The difference is dramatic in terms of SQ. This has been a learning process, and I thouroughly recommend installing speakers as best as you can, regarding placement and mfg recommendations (i.e., sealed or reflex ported cabinets) and roughly equalise each channel amp gain prior to running Imprint, AND using a PC to do it, do not use the PXE-H650 standalone process, there's a handful of additional important options when using a PC.

It is visible on the first run that when the drivers were installed in unsealed boxes, there was significant bass rollof in all channels. This severe rollof disappeared from the front channels and from the subwoofer in the second run. It is still present in the rear channels due to them not having subs associated, just the fronts and rear bassbox, which is alright because I crossed them over at 120Hz to the the bassbox. I did the same with the fronts at 80Hz.

Notice that trimming of all channels was large, going from +7dB in the RB speaker to -7dB in the sub, which were right at the maximum ability of the PXE-H650.

So, the following step was to match channel gain, which I did and the results are visible in the third file. Notice how much better the door subs blend with the dash speakers, in the LF and RF graphs, even before correction. Also note the much flatter sub response.
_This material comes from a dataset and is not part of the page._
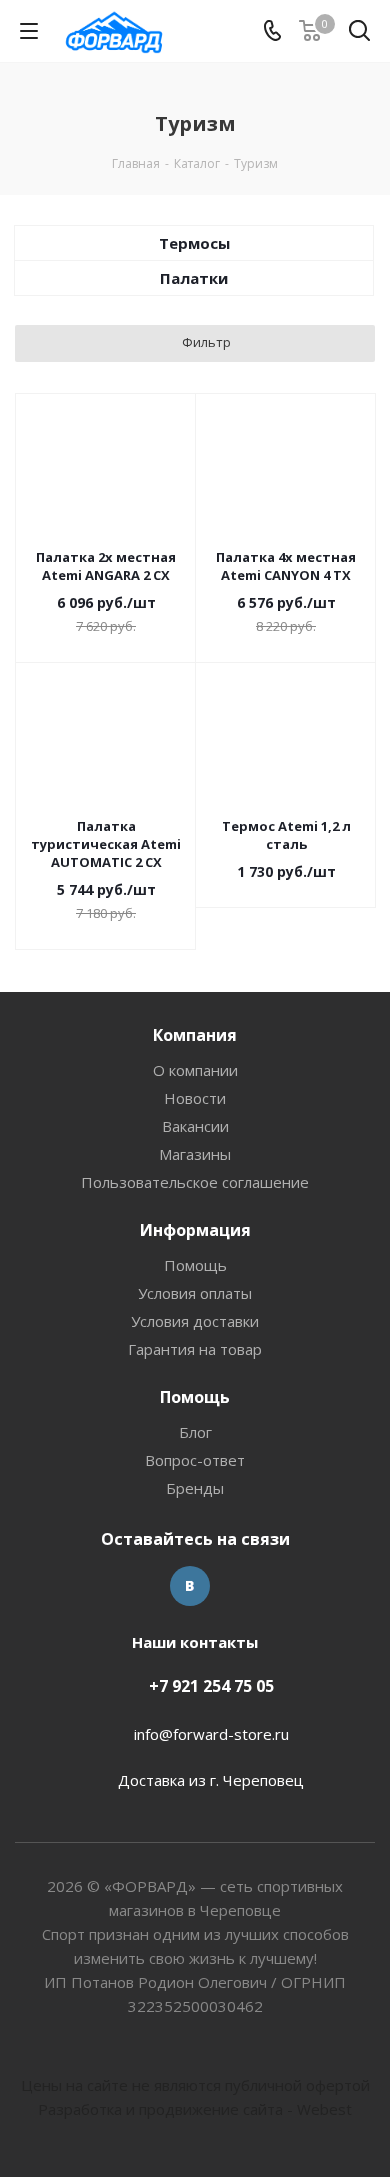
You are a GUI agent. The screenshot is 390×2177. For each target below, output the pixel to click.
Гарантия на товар (195, 1349)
You may find strange that the high frequencies are rolled off in the "after" graphs, in all channels. That is my doing, since the place the tweeters are located makes them scream at my ears. Rolling them off like I did, makes the system sound pleasant, smooth and untiring. Also, the bass boost in all channels is also my doing, I did that to compensate for road and engine noise.
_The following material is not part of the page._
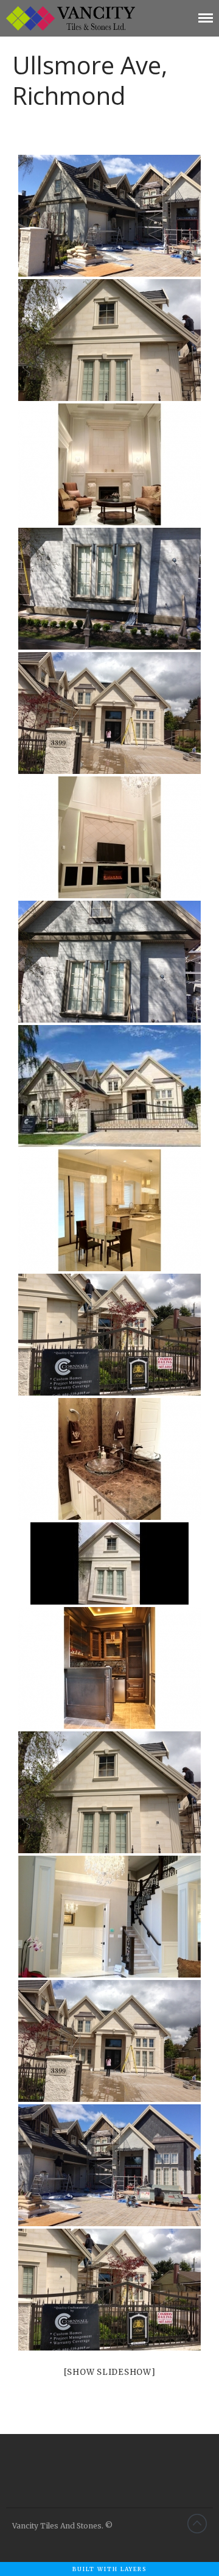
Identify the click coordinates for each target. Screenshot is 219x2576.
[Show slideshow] (110, 2372)
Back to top (197, 2523)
After the whole deal, I can NOW say I'm finally happy with the way the system sounds! It is VERY good for a car system. Still no match for my home system, but I fully expected that.

Having said that, I would love to see better software, that would allow me to change the filters, just like I do with my TAG AV32R-DP. The Audissey software allowed me to only choose betwwen 4 pre made target curves, with a choice of a further three parameters for each.

There's also no user manual for the software. I suspect this must have something to do with the Audissey license Alpine got: the Audissey software bit looks like a black box and you have to trust what it does, period. O r steer clear from it. In my case, A/B comparison shows the final results to be extremely worthwhile, so I'm definitely keeping the PXE-H650 where it is.

A month or so from now, after all components have run in, I'll do a new run and see how it goes.